Motivation in Lernprozessen

Update 14.4.2020

2019 gab es im Juli und im November jeweils einen Workshop zum Thema Motivation. Im April 2020 folgt der Advanced Workshop – den ich diesmal online abhalten “darf”.

Wie kann ich zur Motivation meiner Studierenden beitragen?

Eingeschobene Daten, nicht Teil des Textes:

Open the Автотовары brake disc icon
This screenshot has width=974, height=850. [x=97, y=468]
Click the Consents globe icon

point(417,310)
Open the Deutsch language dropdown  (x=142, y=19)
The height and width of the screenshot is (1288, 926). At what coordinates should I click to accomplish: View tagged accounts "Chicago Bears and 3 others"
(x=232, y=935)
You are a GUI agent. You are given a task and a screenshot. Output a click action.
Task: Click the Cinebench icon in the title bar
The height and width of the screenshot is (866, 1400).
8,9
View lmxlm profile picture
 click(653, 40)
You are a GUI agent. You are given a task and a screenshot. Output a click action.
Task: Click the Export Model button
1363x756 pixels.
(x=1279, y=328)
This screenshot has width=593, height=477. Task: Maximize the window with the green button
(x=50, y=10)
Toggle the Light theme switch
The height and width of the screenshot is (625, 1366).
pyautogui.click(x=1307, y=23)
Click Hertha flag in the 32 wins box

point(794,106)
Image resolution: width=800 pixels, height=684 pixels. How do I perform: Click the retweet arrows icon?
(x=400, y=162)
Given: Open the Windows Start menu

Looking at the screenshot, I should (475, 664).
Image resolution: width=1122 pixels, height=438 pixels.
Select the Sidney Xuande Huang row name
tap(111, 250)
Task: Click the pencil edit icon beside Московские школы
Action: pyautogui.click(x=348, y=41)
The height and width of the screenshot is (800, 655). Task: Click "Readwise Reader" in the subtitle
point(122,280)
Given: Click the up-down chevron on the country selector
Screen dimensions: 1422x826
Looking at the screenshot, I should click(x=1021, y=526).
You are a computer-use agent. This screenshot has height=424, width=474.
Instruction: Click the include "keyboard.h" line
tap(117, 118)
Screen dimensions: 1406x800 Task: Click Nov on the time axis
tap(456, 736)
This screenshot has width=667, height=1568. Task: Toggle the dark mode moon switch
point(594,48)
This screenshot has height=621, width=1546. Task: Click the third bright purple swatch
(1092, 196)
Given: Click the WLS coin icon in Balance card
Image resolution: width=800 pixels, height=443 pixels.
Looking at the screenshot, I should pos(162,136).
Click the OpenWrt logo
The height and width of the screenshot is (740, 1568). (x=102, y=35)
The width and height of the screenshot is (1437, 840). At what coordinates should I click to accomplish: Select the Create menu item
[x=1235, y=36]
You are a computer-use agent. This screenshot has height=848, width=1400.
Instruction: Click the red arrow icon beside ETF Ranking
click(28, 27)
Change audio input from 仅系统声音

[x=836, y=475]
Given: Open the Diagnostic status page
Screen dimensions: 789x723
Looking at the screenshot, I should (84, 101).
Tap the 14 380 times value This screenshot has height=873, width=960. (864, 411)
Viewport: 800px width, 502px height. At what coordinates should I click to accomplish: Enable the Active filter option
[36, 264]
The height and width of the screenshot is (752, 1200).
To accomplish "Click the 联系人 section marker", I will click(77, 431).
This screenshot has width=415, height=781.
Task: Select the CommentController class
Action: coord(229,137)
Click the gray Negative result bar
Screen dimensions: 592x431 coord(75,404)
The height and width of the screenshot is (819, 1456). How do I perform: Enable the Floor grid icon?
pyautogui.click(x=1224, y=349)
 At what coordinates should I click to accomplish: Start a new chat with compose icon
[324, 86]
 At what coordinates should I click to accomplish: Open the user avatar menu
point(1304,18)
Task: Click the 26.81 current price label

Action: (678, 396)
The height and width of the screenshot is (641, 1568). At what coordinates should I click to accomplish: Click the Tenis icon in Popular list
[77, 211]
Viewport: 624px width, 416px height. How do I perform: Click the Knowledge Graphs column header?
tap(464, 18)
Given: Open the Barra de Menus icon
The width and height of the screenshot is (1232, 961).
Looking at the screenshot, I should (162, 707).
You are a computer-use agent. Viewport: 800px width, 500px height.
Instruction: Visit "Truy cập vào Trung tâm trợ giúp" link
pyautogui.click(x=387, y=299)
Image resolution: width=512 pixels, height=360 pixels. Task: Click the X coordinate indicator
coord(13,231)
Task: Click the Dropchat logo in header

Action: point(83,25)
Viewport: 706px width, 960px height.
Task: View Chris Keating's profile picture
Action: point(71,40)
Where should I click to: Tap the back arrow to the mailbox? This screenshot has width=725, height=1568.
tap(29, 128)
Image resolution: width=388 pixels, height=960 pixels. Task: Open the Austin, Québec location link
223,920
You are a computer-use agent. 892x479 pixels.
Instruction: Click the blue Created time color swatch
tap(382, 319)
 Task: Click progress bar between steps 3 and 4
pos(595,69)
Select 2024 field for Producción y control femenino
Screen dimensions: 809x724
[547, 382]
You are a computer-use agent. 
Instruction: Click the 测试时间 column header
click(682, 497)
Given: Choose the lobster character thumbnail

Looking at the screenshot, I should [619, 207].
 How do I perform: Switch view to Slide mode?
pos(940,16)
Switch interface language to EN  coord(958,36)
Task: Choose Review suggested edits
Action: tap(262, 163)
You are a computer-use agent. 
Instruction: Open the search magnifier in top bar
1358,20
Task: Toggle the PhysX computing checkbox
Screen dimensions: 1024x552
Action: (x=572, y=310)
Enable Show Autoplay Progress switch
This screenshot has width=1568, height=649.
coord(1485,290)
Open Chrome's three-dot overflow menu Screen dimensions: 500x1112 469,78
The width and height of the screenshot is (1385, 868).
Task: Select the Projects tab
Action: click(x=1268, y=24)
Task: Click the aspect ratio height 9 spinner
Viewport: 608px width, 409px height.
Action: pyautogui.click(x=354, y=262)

Mit engagierten, neugierigen Studierenden können wir als Lehrende gut arbeiten. Doch wenn parallel zur Lehrveranstaltung spannende Projekte laufen, das Thema möglicherweise nicht im Zentrum der Disziplin ist oder die Ablenkungen außerhalb des Studiums die Aufmerksamkeit der Studierenden auf sich ziehen, wird das Unterrichten mühsam. Wie können Lehrende Einfluss auf die Motivation der Studierenden nehmen?

Notizen aus dem Workshop vom 16.7.2019

Selbstbestimmungstheorie & Nudgen

Diese Inhalte standen im ersten Workshop im Zentrum.

Nach der Selbstbestimmungstheorie – Selfdetermination Theory (Deci & Ryan, 2004) gibt es drei Grundbedürfnisse in Menschen, die, wenn sie erfüllt sind, Weiterentwicklung ermöglichen. Diese sind – Competence, Relatedness und Autonomy. Studierende möchten ihre eigene Kompetenz erleben (Selbstwirksamkeit), sozial eingebunden sein (Beziehung) und über Gestaltungsspielräume verfügen (Autonomie) (Braun, 2018). Bei der High Not Veranstaltung an der Universität Graz sprach Gerhard Furtmüller (2019) über kleine „Awards“ zur Motivationssteigerung, da zu viel an extrinsischer Motivation die intrinsische Motivation zum Schwinden bringt (Garaus et al., 2016).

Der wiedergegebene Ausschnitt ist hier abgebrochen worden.